The loss today of more than 1,100 jobs at the aircraft maintenance firm SR Technics at Dublin Airport, a direct result of the privatisation of Aer Lingus and the announcement by Ryanair that it will let 200 workers go, while almost 500 jobs are tottering on the brink at Waterford Glass, are just the latest in a long line of planned closures and redundancies. The strategy of privatising state assets and companies and the over-reliance on transnational corporations are now unravelling. The international venture capitalists are circling, to pick the bones of what is left of Irish industry.
While the Government can find the money to bail out bankers and speculators, the main financial backers of the establishment political parties, nothing can be found for special-needs teachers, for the sick, or to repair run-down schools and hospitals. The attacks on workers’ pay, working conditions and pensions is open class struggle by both the employers and the Government against working people.

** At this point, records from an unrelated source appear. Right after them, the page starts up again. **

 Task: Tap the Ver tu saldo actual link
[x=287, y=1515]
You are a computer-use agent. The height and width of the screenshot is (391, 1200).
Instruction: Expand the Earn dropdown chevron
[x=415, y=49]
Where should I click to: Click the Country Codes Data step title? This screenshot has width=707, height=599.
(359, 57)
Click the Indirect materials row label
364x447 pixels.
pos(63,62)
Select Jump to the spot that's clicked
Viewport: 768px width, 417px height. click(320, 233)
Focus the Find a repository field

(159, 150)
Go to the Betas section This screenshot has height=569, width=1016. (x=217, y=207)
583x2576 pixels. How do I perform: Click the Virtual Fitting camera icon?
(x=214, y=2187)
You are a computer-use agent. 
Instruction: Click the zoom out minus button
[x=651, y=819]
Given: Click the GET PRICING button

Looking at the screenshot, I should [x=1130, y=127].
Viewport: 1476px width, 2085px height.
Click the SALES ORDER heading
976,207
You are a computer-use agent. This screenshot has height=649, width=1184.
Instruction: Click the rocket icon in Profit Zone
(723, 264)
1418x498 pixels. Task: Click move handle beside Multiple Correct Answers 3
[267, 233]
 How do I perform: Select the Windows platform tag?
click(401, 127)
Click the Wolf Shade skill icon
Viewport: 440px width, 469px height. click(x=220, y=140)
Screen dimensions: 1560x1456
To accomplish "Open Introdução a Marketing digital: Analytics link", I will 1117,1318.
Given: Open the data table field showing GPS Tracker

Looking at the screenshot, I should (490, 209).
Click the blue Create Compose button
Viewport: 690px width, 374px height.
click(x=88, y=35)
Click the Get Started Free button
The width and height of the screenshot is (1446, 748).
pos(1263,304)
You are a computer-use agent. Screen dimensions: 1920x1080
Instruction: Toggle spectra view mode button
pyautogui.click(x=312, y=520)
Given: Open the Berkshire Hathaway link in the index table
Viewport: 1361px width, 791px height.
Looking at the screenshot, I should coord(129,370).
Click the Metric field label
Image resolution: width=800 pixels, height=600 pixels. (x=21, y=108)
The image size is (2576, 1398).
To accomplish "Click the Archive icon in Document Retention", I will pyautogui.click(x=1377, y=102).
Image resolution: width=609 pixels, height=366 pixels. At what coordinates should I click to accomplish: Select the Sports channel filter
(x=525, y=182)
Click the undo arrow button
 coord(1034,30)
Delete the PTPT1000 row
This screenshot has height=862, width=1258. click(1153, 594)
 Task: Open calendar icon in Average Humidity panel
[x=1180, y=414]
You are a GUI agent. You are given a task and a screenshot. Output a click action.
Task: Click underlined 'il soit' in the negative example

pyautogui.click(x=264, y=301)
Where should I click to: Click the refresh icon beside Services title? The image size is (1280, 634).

We have a financial regulator who slinks away with a golden handshake of €600,000 and a pension of €140,000 per year, which is the equivalent of what four workers and their families on the average industrial wage would live on, while turning a blind eye to massive financial irregularities in the banking industry.
The present situation has all the appearances of a criminal conspiracy among the ruling elite to make working people pay for the deepening crisis. Clearly Fianna Fáil and the political and economic establishment believe that the public purse is their own piggy-bank, for them to dip into as often as they see fit.
The value system underpinning the “Celtic Tiger” has left a society crippled with massive personal and business debt. It has no morality except that of dog eat dog.
It is time for the trade union movement to stand up and defend the interests of working people as vigorously as the Government and the state defend the interests of the bankers and the employers. We cannot allow the National Pension Fund to be frittered away in propping up the bankers and the speculators. This is theft on a scale previously unimaginable.
Irish communists call for full support for the ICTU’s day of action on 21 February and for maximum unity between public and private-sector workers. These attacks on public-service workers are only A pretext for a more sustained attack on all workers in the coming period by both the bosses and the Government. Unity is strength!